◆ **EXERCISE AIM**: Could you restate every entry word for word, minus the pictures?

--- SOURCE RECORDS Enclosed Below ---

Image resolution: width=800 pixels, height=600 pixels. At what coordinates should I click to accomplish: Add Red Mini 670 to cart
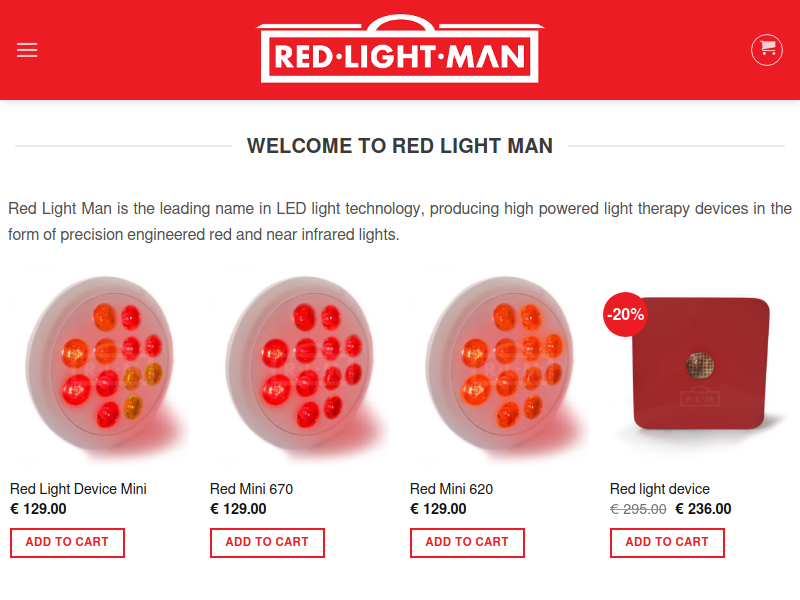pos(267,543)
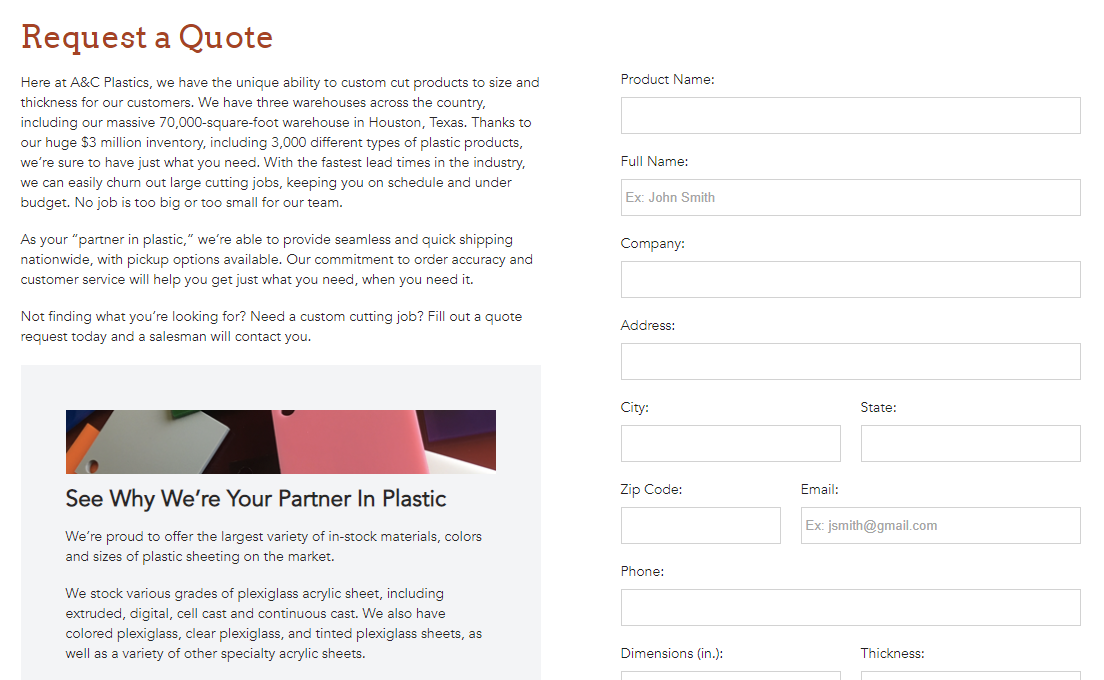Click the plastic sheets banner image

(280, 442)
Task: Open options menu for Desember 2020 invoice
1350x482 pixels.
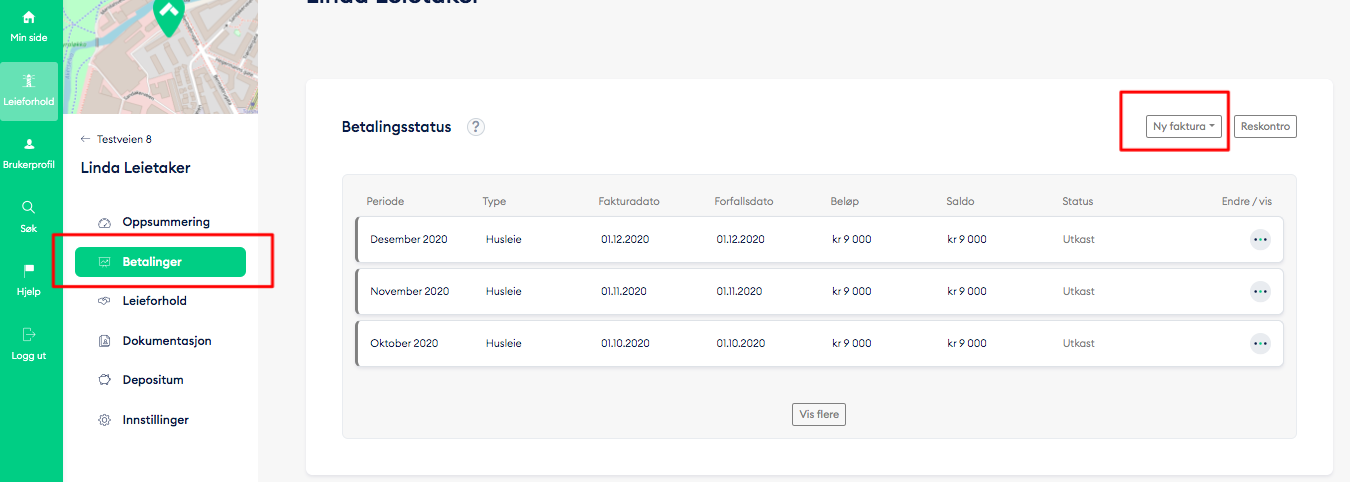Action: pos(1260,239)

--- End of Enclosed SOURCE RECORDS ---

◆ **OUTPUT**:
Image resolution: width=800 pixels, height=600 pixels. At what coordinates should I click to accomplish: Add Red Mini 670 to cart
pos(267,543)
Click the plastic sheets banner image

(280, 442)
Task: Open options menu for Desember 2020 invoice
1350x482 pixels.
Action: pos(1260,239)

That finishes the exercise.